▶ _Texte fourni_:
Gilbert Keith Chesterton, Le club des métiers bizarres (The Club of Queer Trades), traduit de l'anglais par Kathleen Saint-Clair Gray, Editions Gallimard, Paris, 1937 et La République des Lettres, Paris, 2018
Les aventures formidables du major Brown - Le pénible effondrement d'une grande réputation - L'effroyable raison de la visite du pasteur - La curieuse affaire de l'agent de location - La singulière conduite du professeur Chadd - L'excentrique séquestration de la vieille dame - Biographie : Qui est Gilbert Keith Chesterton ?
"La nature de cette société [...] peut facilement se résumer en quelques mots : c'est un club excentrique et bohème ; la seule condition exigée pour en faire partie consiste en ceci, que le candidat doit avoir inventé la profession qui le fait vivre, et que cette profession doit être entièrement nouvelle. La définition exacte de cette exigence tient en deux règles principales :
1° Il ne faut pas que ce soit une simple application ou variante d'un métier déjà existant. Ainsi, par exemple, le club n'accepterait pas comme membre un agent d'assurances simplement parce que, au lieu d'assurer le mobilier des gens contre l'incendie, il assurerait, mettons, leur culotte contre les morsures d'un chien enragé. [...]
2° Cette profession doit être une véritable source de revenus commerciaux, le gagne-pain de son inventeur. Ainsi, le club n'admettrait pas comme membre un individu simplement parce qu'il lui plairait de passer ses journées à ramasser des boîtes à sardines vides, à moins qu'il ne réussisse par ce moyen à gagner un argent fou."
Qui est Gilbert Keith Chesterton ?
Journaliste et écrivain, Gilbert Keith Chesterton est né à Kensington (Londres, Royaume-Uni) le 29 mai 1874. Fils d'un gérant d'immeubles, héritier, par sa mère, d'un sang à la fois écossais et français, dès l'époque de ses études au collège Saint-Paul, de 1887 à 1892, il affirme sa nature fougueuse et entêtée, son besoin d'indépendance - qui se manifeste alors par son enthousiasme pour les idées démocratiques - et son instinct du journalisme : dans The Debater, l'organe du club de discussions intellectuelles qu'il fonde dans son collège, on trouve des articles d'une vigueur de plume étonnante chez un jeune homme de seize ans.
C'est néanmoins dans la peinture et le dessin qu'il excelle alors, et son père, qui a d'abord souhaité l'envoyer à Oxford, l'autorise à suivre les cours de la Slade School of Art, tout en exigeant qu'il poursuive ses études de Lettres à l'université de Londres.
Ses véritables début dans le journalisme ont lieu en 1899, par la publication de critiques littéraires au Bookman et d'articles de polémique au Speaker, organe des jeunes libéraux que Chesterton suit lorsqu'ils prennent possession du Daily News : c'est là qu'il rencontre Herbert Henry Asquith, John Morley et Winston Churchill. De cette époque également date son amitié avec Henry James et Hilaire Belloc.

▶ _Consigne_: Réécrivez le passage du texte sur Chesterton allant de « Ses véritables début » à « et Hilaire Belloc. », bornes comprises, en y remplaçant « Daily News » par « Morning Post ».

▶ _Extrait de données_:
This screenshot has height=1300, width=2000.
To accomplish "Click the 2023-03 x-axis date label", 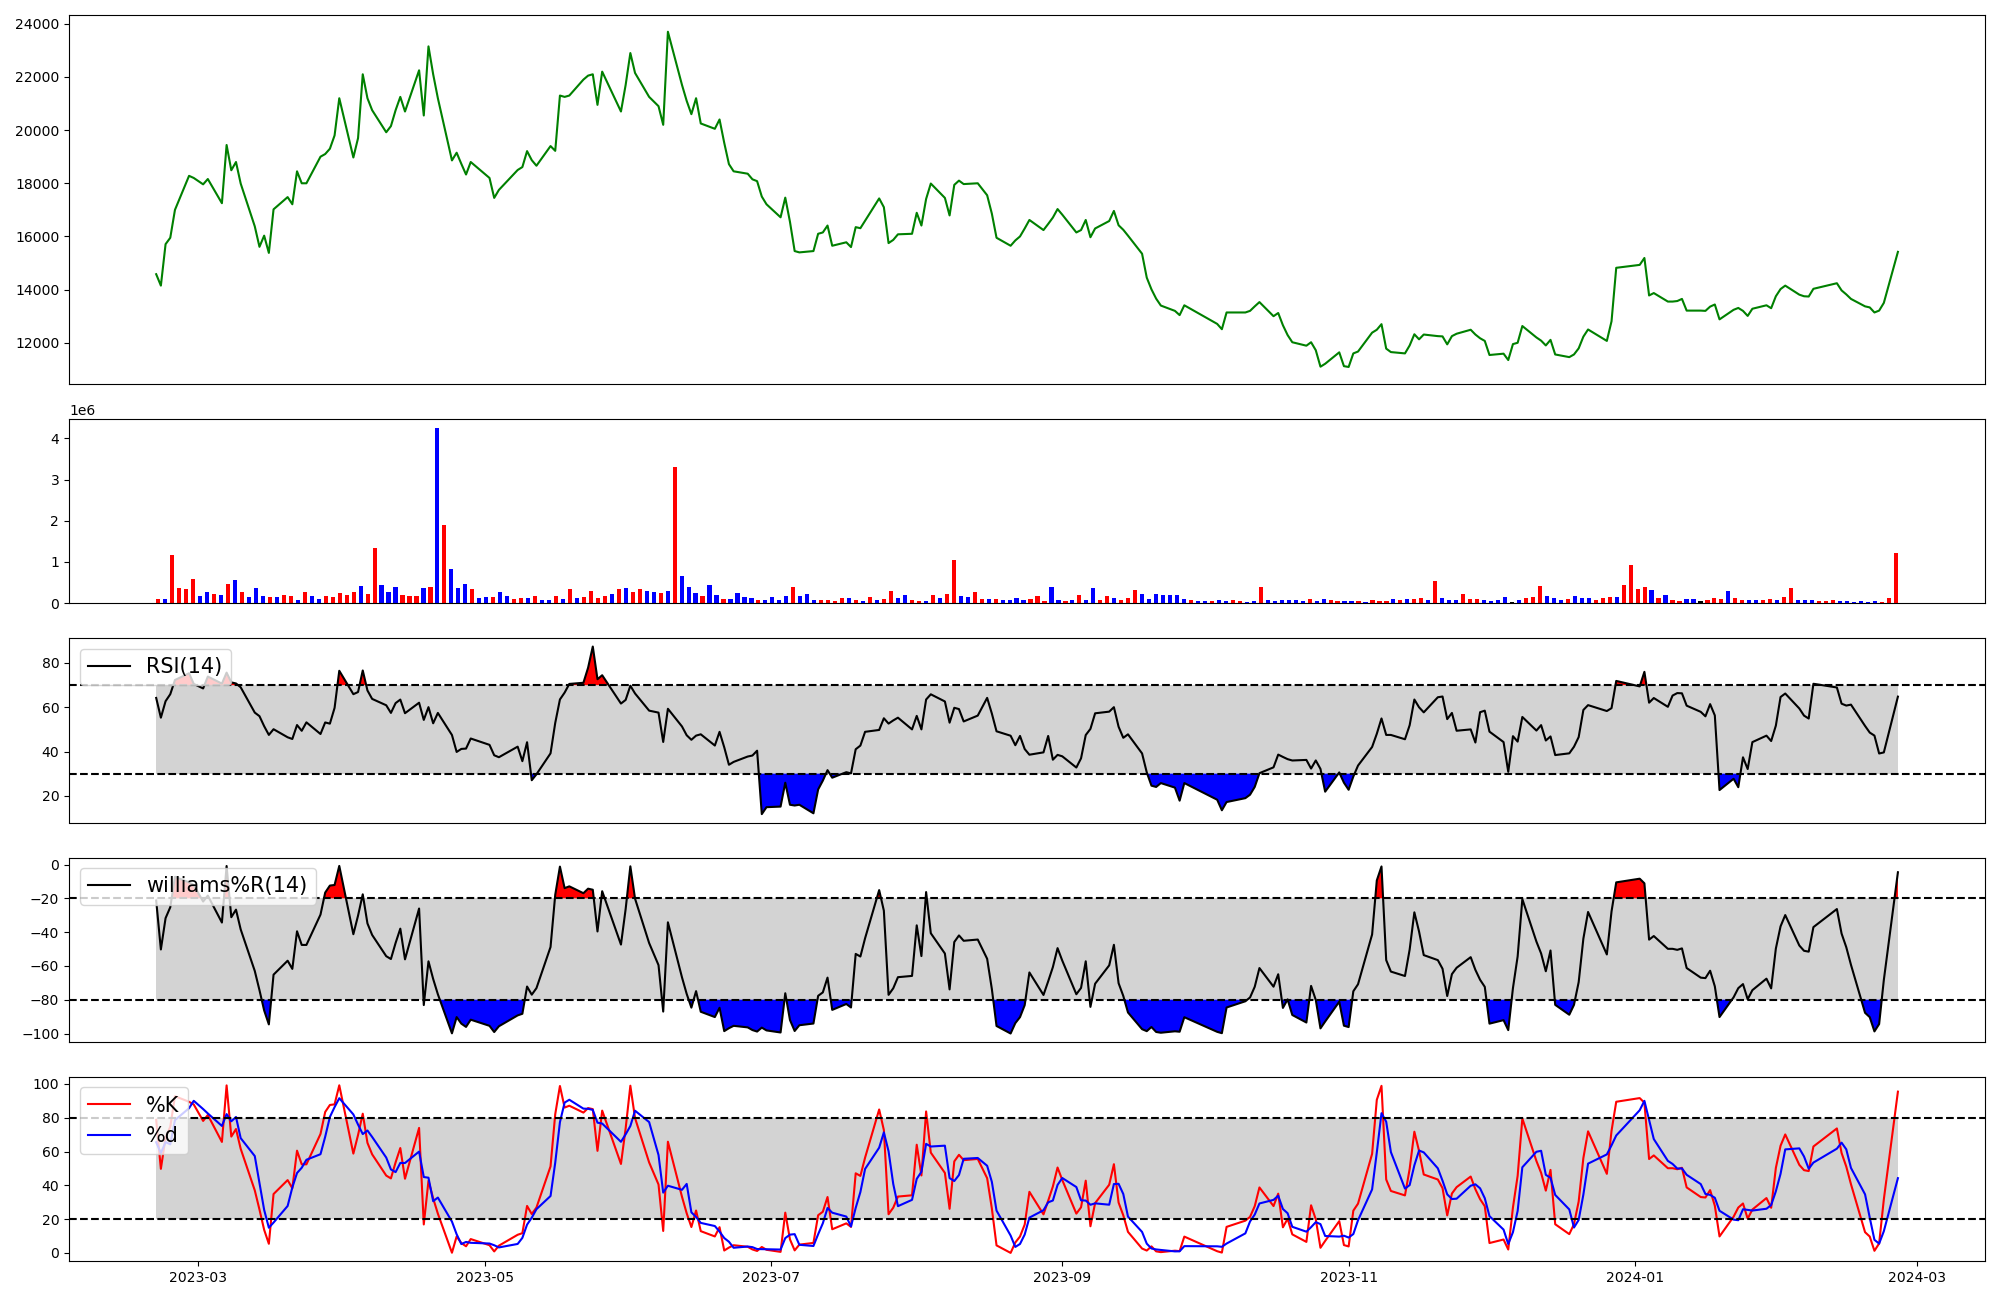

▶ _Corrigé_:
Ses véritables début dans le journalisme ont lieu en 1899, par la publication de critiques littéraires au Bookman et d'articles de polémique au Speaker, organe des jeunes libéraux que Chesterton suit lorsqu'ils prennent possession du Morning Post : c'est là qu'il rencontre Herbert Henry Asquith, John Morley et Winston Churchill. De cette époque également date son amitié avec Henry James et Hilaire Belloc.